Similarly, Adi Shankara in his Tattva Bodhah says,

अविद्योपधिः सन् आत्मा जीव इत्युच्यते | मायोपाधि सन् ईश्वर इत्युच्यते |
एवम् उपाधिभेदात् जीवेश्वरभेददृष्टि यावत् पर्यन्तं तिष्टति
तावत् पर्यन्तं जन्ममरनादिरुपसंसारो न निवर्तते |
तस्मात्कारणात न जीवेश्वरयोर्भेदबुद्धिः स्वीकार्या ||

Avidya or ignorance binds the Jiva or individual. He identifies himself with his finite actions and thoughts and of his own free will binds himself. Thus engaging himself to seek what he already is and continues the cycle of birth and death. Knowing the individual self to be that infinite Existence-consciousness-bliss alone liberates from the cycle of transmigration. Hence Shankara urges us not to accept this ignorance–born difference between individual and universal and realize the essential oneness.

Saturday, July 2, 2011

Prashnopanishad

Six students approach a Guru with their individual problems and doubts. They all knew that the great Rishi was fully capable of clearing their doubts and never doubted his perfection.

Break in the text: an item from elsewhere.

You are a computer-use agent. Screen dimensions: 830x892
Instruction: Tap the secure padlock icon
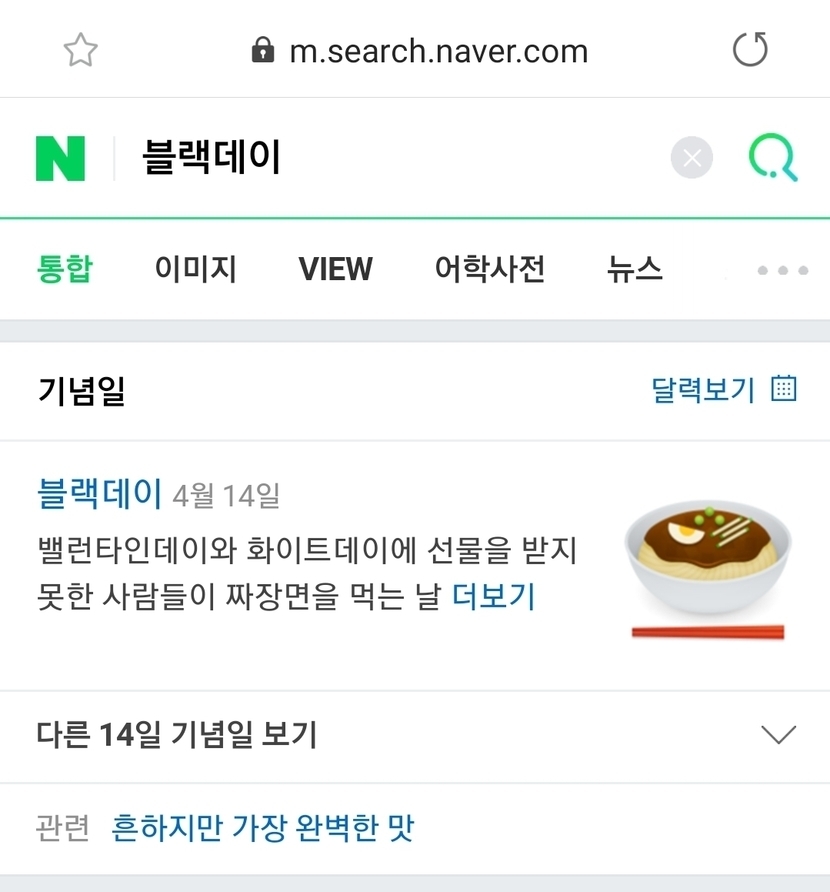pos(263,50)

 “तानह  स  ऋषिरुवाच  भूय  एव  तपसा  ब्रह्मचर्येण  श्रद्धया  संवत्सरं  संवत्स्यथ  यथाकामं  प्रष्णान्प्रुच्छत  यदि  विज्ञास्यामः  सर्वं  ह  वो  वक्ष्याम  इति  !” 
(प्रश्नोपनिषद:१:२)
To them the Rishi said, “stay here for a year with austerity, celibacy and faith; then you may ask as you please your question; and if I know them I will surely explain everything to you.” (Prashnopanishad 1:2)

The Upanishad here clearly indicates the necessity of attunement between the Guru and the student. It clearly indicates the importance of austerity, celibacy and faith. Celibacy should mean avoidance of excessive indulgence in the world not just sexual abstinence. Austerity redeems the personality of the seeker, while celibacy relieves his psychological debilities and faith sharpens his intensity in meditation. The Guru / Hindu scriptures insist on this practice as they want good and substantial results for the seeker. The practice helps in the finite words of the Guru / scriptures passing through the intellectual comprehension of the student finally leading to his spiritual experience.

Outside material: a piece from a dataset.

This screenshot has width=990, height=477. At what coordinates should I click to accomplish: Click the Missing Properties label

After a year of such living with the Master, the teacher promises that he will try to answer all the doubts “if I know”. This is not a declaration of his own lack of confidence or hesitation but shows extreme modesty of the man of wisdom even in the presence of his own students. A true teacher is he who knows no egoism or vanity.

Monday, June 20, 2011

Bhaja Govindam



"मा कुरु  धनजनयोवन्  गर्वं |
हरति  निमेषात  काल  सर्वं ||" (भज गोविन्दं )

Take no pride in your possession, in the people at your command, in the youthfulness that you have. Time loots away all this in a moment.